**The request:**
Retype every one of the records below word for word, keeping each line unchanged.

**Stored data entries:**
--- start ---
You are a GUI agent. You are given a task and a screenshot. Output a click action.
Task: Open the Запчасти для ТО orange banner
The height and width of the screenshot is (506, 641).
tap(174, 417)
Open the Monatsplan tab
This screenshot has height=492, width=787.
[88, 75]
--- end ---
**Solution to the problem:**
You are a GUI agent. You are given a task and a screenshot. Output a click action.
Task: Open the Запчасти для ТО orange banner
The height and width of the screenshot is (506, 641).
tap(174, 417)
Open the Monatsplan tab
This screenshot has height=492, width=787.
[88, 75]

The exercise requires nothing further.